**Textauszug:**

★ ★ ★ ★ ★ ★ ★

Es wird meist „bürgerschaftliches Engagement“ draufgeschrieben, wenn es darum geht, die Staatsbürger wieder ein bisschen teilhaben zu lassen an ihrer eigenen Politik, dem, was sie selbst betrifft. Das passiert nach wie vor so selten, dass es auch dem Berlin Institut noch eine große Pressekonferenz wert ist, wenn man über sechs gelungene Testversuche in Hessen berichtet.

Hessen? Die haben – verglichen mit Sachsen – doch keine Probleme. Oder?

Nicht ganz. Auch dort erleben Dörfer und kleine Städte eine massive Abwanderung in die Metropolen, drohen Provinzen zu vergreisen und eine „Null Bock“-Stimmung einzuziehen. Mit den jungen Menschen verschwindet die Zukunft. Und das Gefühl greift um sich, dass die Dagebliebenen nichts machen können. Politischen Einfluss auf ihre eigene Zukunft, wo ist der?

Es geht den Hessen wie den Sachsen.

Da staunt man eher, dass das Berlin Institut mit dem Projekt nicht gleich nach Ostsachsen gegangen ist. Aber gelernt hat man trotzdem was.

★ ★ ★ ★ ★ ★ ★

**Bereitgestellte Daten:**
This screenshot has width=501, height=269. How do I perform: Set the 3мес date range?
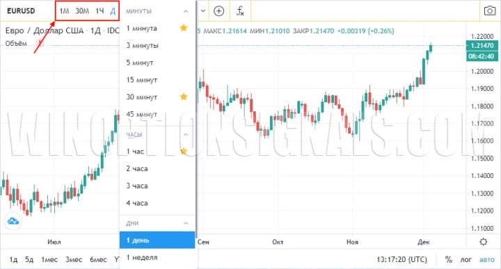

★ ★ ★ ★ ★ ★ ★

**Was zu tun ist:**
- 1) Beantworte kurz diese Fragen zum Text über Bürgerbeteiligung in Hessen:
(a) Über wie viele gelungene Testversuche in Hessen berichtet das Berlin Institut?
(b) Wohin ziehen die Menschen aus Dörfern und kleinen Städten weg?
(c) Was verschwindet laut Text mit den jungen Menschen?
- 2) Gib aus dem Text über Bürgerbeteiligung in Hessen den Abschnitt wortgetreu wieder, beginnend mit „Nicht ganz. Auch“ und weiter bis einschließlich „wo ist der?“.
- 3) Schreib den Text über Bürgerbeteiligung in Hessen weiter, und zwar ab seinem letzten Satz.
Die Daten sind eigenständiges Material und gehören nicht zum Text über Bürgerbeteiligung in Hessen.

**Ergebnisse je Aufgabe:**
- 1)
(a) Über sechs.
(b) In die Metropolen.
(c) Die Zukunft.

- 2)
Nicht ganz. Auch dort erleben Dörfer und kleine Städte eine massive Abwanderung in die Metropolen, drohen Provinzen zu vergreisen und eine „Null Bock“-Stimmung einzuziehen. Mit den jungen Menschen verschwindet die Zukunft. Und das Gefühl greift um sich, dass die Dagebliebenen nichts machen können. Politischen Einfluss auf ihre eigene Zukunft, wo ist der?

- 3)
Grundtenor: Auf dem Land ist vielerorts das Leben schwieriger geworden – Abwanderung, Leerstand und eine schwindende Versorgung zeugen davon. Die Herstellung der „Gleichwertigkeit der Lebensverhältnisse“ ist ein im Grundgesetz verankertes politisches Handlungsziel.

„Doch mit Geld allein lässt sich keine Region stabilisieren“, sagte Reiner Klingholz, Direktor des Berlin Instituts für Bevölkerung und Entwicklung, am Donnerstag, 22. Februar, bei der Vorstellung der Studie. „Der wichtigste Rohstoff sind die tatkräftigen Menschen. Sie sind die Experten, wenn es um die Entwicklung ihrer Heimat geht.“

Auf dieser Überzeugung basiert das Programm „Land mit Zukunft“, das die Landesstiftung „Miteinander in Hessen“ und die Herbert Quandt Stiftung in sechs nordhessischen Gemeinden realisiert haben.

Das Berlin-Institut für Bevölkerung und Entwicklung hat das Programm begleitet und die Ergebnisse in der gleichnamigen Studie „Land mit Zukunft“ zusammengefasst.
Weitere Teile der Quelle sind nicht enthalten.